§ **BRIEF**
Transcribe exactly the line containing "26enne (203, 2162)" plus every later line in the data.
[Opening EXERCISE INPUTS section]
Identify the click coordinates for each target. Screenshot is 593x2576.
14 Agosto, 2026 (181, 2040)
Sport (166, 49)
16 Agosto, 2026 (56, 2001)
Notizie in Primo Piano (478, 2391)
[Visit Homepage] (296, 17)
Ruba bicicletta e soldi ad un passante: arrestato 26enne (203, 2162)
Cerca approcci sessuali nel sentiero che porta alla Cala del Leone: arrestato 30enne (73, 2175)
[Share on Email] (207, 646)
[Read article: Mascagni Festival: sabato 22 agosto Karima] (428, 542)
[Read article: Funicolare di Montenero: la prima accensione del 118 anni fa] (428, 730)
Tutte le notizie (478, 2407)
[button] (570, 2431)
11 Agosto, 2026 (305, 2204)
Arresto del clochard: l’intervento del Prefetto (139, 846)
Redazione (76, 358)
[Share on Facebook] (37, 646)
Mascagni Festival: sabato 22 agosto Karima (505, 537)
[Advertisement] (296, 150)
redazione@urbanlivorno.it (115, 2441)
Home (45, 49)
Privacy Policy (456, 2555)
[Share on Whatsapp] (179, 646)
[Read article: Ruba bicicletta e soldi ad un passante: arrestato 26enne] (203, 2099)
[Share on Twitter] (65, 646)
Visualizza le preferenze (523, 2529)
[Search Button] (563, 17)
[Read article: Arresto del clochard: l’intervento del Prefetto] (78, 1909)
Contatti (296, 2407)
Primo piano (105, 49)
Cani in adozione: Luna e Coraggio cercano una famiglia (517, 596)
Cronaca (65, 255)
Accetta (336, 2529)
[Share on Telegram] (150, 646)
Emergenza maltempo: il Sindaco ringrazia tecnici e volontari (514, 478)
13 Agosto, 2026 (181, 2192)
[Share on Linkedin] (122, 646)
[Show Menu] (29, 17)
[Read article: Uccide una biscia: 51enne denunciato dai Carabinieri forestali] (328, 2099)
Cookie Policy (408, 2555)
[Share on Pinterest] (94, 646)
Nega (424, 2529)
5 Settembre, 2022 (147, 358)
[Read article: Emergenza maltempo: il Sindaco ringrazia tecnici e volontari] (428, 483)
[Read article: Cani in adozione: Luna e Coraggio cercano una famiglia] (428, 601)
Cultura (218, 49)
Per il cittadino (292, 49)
[Closing EXERCISE INPUTS section]
§ **ANSWER BOX**
Ruba bicicletta e soldi ad un passante: arrestato 26enne (203, 2162)
Cerca approcci sessuali nel sentiero che porta alla Cala del Leone: arrestato 30enne (73, 2175)
[Share on Email] (207, 646)
[Read article: Mascagni Festival: sabato 22 agosto Karima] (428, 542)
[Read article: Funicolare di Montenero: la prima accensione del 118 anni fa] (428, 730)
Tutte le notizie (478, 2407)
[button] (570, 2431)
11 Agosto, 2026 (305, 2204)
Arresto del clochard: l’intervento del Prefetto (139, 846)
Redazione (76, 358)
[Share on Facebook] (37, 646)
Mascagni Festival: sabato 22 agosto Karima (505, 537)
[Advertisement] (296, 150)
redazione@urbanlivorno.it (115, 2441)
Home (45, 49)
Privacy Policy (456, 2555)
[Share on Whatsapp] (179, 646)
[Read article: Ruba bicicletta e soldi ad un passante: arrestato 26enne] (203, 2099)
[Share on Twitter] (65, 646)
Visualizza le preferenze (523, 2529)
[Search Button] (563, 17)
[Read article: Arresto del clochard: l’intervento del Prefetto] (78, 1909)
Contatti (296, 2407)
Primo piano (105, 49)
Cani in adozione: Luna e Coraggio cercano una famiglia (517, 596)
Cronaca (65, 255)
Accetta (336, 2529)
[Share on Telegram] (150, 646)
Emergenza maltempo: il Sindaco ringrazia tecnici e volontari (514, 478)
13 Agosto, 2026 (181, 2192)
[Share on Linkedin] (122, 646)
[Show Menu] (29, 17)
[Read article: Uccide una biscia: 51enne denunciato dai Carabinieri forestali] (328, 2099)
Cookie Policy (408, 2555)
[Share on Pinterest] (94, 646)
Nega (424, 2529)
5 Settembre, 2022 (147, 358)
[Read article: Emergenza maltempo: il Sindaco ringrazia tecnici e volontari] (428, 483)
[Read article: Cani in adozione: Luna e Coraggio cercano una famiglia] (428, 601)
Cultura (218, 49)
Per il cittadino (292, 49)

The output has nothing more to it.